**Records for processing**
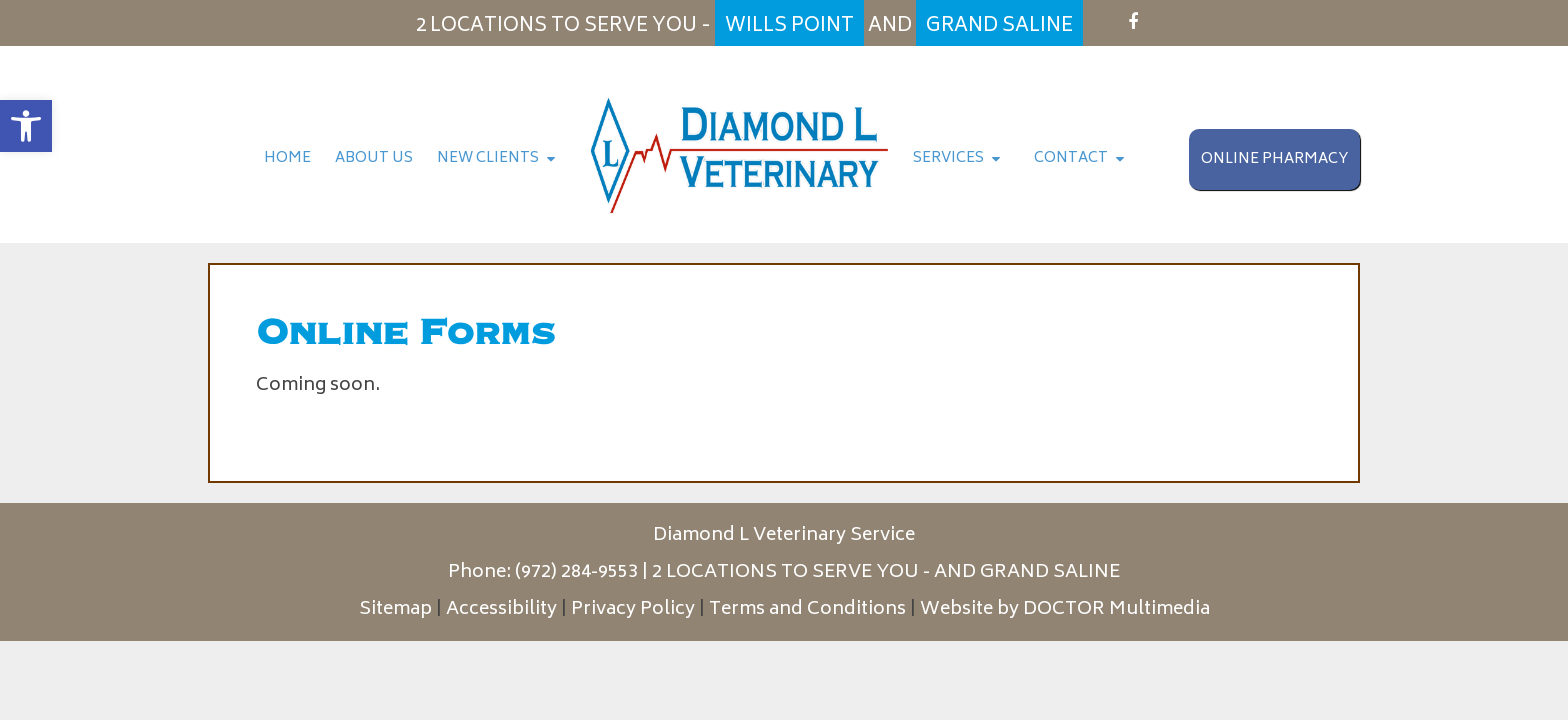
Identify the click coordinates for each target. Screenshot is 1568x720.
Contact (1071, 158)
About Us (374, 158)
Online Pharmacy (1274, 159)
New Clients (488, 158)
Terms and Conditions (807, 610)
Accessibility (501, 610)
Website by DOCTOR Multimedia (1065, 610)
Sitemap (395, 610)
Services (948, 158)
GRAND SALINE (1050, 573)
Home (287, 158)
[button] (26, 126)
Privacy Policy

**Challenge**
Reproduce all of the items above line for line, without any alteration, and omit the pictures from your answer.

**Answer to this exercise**
Identify the click coordinates for each target. Screenshot is 1568x720.
Contact (1071, 158)
About Us (374, 158)
Online Pharmacy (1274, 159)
New Clients (488, 158)
Terms and Conditions (807, 610)
Accessibility (501, 610)
Website by DOCTOR Multimedia (1065, 610)
Sitemap (395, 610)
Services (948, 158)
GRAND SALINE (1050, 573)
Home (287, 158)
[button] (26, 126)
Privacy Policy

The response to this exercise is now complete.